# EXCERPTED PASSAGE:
It was decided that C-DAC should be along the C-Dot model, which was already successful. It was not a smooth journey. I could not recruit anyone for six months. The project was set up in Pune. People said, why Pune, so Mr. Nambiar said, “he has taken the responsibility and if he says Pune, that is where it will be set up. We have always built the CSIR laboratories around people. Dr. Bhaba wanted it in Bombay, so TIFR was in Bombay. Dr. Sarabhai wanted it in Thiruvanantapuram so it was in Thiruvanantapuram, now Dr. Bhatkar wants it in Pune, it will be in Pune. If you are taking responsibility, you build it.”
ML: Why did you choose Pune?
VB: I had a choice between Pune, Delhi and Bangalore. I did not want Delhi, because it would have been too politicised. I didn’t want Bangalore. Pune was a centre of learning, had good education facilities and a good climate.
ML: You said you could not recruit for six months.
VB: Because of the minority commission and problems with it. But I had put an advertisement to hire people and a lot of people joined. The C-DAC model was a contract model and we had all left our jobs and gone there. Amazingly they worked for six months without a salary and even travelled with their own money. I was surprised that in the security-conscious environment of India, people were actually willing to join me and work without a salary for six months.
ML: Was the supercomputer done in time?

# COLLECTED DATA:

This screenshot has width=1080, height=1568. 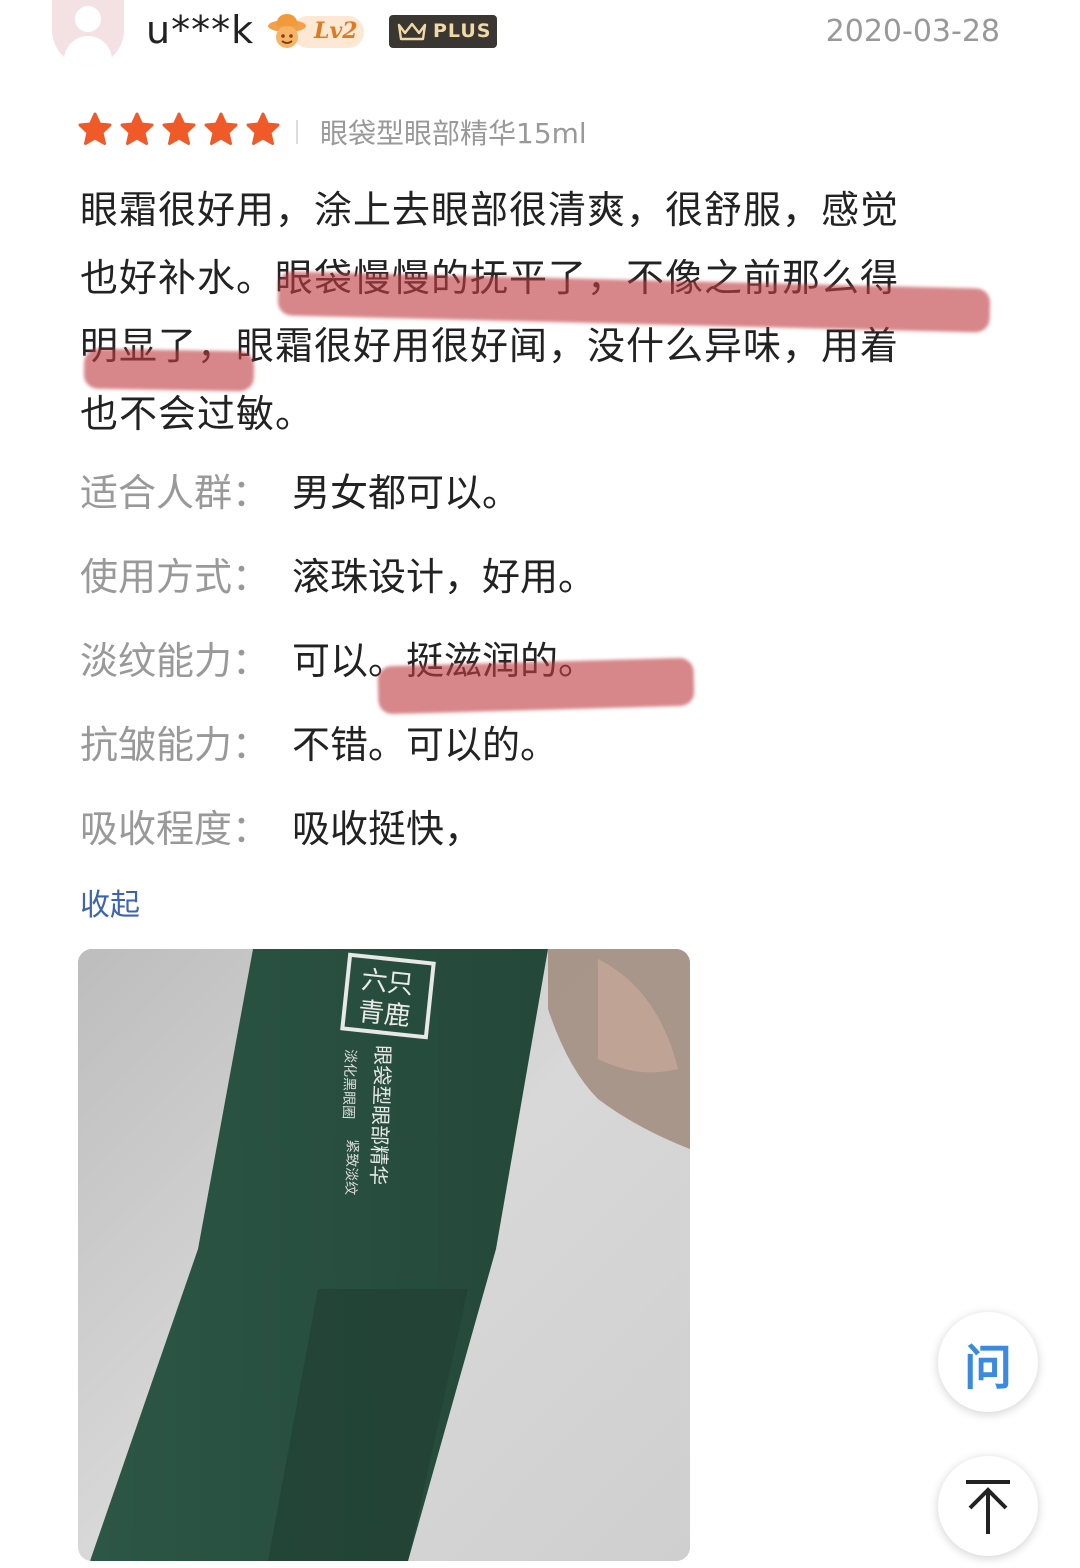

# PROBLEM DESCRIPTION:
Answer from the interview on setting up C-DAC:
(a) Which existing model was C-DAC to follow?
(b) Among which three cities was the choice of location made?
(c) For how long did the people who joined work without a salary?
Work only from the interview on setting up C-DAC.

# RESULT OF THE EXERCISE:
(a) The C-Dot model.
(b) Pune, Delhi and Bangalore.
(c) Six months.